#### Data ####
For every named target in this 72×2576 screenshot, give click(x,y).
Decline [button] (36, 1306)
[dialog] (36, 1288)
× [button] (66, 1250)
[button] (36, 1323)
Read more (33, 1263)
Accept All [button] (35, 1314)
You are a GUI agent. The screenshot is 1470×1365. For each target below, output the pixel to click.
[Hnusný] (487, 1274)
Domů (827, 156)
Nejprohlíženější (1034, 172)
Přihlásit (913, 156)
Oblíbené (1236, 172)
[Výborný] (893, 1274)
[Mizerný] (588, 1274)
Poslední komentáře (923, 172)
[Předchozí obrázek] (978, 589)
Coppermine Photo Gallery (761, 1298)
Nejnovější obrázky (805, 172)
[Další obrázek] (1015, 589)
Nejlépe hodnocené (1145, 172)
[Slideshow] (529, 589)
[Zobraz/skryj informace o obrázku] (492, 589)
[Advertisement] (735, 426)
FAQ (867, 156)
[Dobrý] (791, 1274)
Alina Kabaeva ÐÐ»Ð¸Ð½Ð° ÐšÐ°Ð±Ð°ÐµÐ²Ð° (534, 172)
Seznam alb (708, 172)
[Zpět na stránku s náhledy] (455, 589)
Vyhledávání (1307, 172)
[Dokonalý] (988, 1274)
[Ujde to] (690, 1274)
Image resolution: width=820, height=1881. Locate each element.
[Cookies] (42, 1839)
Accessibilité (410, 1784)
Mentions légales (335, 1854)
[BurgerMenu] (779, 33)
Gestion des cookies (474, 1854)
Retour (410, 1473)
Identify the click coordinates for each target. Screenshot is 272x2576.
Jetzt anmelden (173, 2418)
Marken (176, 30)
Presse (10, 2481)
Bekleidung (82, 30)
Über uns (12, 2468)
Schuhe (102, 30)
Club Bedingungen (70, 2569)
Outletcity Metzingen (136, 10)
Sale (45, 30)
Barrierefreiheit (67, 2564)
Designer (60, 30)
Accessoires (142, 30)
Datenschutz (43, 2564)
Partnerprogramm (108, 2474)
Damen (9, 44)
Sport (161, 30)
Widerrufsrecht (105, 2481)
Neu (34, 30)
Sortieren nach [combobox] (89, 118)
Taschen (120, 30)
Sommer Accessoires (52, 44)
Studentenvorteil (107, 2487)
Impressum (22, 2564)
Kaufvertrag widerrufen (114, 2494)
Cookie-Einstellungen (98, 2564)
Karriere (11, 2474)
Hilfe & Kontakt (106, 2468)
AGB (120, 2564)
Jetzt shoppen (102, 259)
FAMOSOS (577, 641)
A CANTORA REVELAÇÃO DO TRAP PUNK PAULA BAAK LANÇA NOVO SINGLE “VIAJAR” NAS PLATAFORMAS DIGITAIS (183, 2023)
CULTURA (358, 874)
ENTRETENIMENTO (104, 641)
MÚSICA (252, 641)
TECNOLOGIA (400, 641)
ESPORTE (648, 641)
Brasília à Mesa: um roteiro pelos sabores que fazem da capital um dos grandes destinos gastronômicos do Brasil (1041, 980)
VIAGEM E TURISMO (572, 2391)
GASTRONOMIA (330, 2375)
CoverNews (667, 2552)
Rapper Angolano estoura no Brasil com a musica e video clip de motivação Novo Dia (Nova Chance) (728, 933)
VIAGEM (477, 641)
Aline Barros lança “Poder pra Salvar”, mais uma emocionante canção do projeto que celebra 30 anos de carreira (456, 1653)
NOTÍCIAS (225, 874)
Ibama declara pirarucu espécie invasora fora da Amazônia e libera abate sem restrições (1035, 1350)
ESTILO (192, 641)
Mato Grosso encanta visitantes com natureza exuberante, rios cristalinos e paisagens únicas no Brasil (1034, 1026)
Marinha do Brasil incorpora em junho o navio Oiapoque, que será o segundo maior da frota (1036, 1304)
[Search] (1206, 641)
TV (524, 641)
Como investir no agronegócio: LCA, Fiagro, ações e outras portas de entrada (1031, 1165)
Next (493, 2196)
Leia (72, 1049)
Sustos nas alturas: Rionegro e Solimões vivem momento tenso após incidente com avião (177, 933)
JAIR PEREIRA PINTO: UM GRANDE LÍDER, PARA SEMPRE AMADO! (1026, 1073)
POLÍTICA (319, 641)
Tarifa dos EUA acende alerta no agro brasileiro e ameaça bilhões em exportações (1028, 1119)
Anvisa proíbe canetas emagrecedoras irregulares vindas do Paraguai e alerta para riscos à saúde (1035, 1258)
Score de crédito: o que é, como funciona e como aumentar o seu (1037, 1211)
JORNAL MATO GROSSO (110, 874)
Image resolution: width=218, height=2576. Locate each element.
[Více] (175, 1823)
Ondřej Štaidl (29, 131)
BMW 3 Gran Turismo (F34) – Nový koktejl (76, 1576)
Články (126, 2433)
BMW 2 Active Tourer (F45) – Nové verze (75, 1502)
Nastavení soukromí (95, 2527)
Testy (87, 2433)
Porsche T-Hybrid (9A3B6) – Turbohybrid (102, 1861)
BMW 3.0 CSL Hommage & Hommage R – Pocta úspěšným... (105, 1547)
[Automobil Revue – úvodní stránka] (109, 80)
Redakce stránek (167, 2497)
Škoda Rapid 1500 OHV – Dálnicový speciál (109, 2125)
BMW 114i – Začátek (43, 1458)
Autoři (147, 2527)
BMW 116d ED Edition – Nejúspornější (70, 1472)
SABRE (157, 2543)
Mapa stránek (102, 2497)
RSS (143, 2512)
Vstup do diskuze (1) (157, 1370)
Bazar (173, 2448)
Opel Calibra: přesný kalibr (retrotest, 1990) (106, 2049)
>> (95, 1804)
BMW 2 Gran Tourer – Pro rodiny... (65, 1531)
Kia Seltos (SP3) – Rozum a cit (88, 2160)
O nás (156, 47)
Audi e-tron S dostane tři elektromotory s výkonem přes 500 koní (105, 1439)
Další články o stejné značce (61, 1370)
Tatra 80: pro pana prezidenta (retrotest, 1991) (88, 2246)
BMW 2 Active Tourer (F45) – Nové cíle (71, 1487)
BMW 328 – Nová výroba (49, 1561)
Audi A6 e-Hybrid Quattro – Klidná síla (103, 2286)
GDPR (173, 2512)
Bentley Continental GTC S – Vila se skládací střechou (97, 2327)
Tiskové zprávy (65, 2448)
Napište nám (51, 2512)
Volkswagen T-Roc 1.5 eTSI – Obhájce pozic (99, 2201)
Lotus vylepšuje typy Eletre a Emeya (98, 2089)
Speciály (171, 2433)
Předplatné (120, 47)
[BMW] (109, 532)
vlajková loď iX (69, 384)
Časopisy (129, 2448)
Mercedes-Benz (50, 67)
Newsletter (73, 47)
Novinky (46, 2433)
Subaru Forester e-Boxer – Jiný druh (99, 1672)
####
What you have to do: Throughout the material above, report each line holding the word "resolution".

Output of the task:
Image resolution: width=820, height=1881. Locate each element.
Image resolution: width=218, height=2576. Locate each element.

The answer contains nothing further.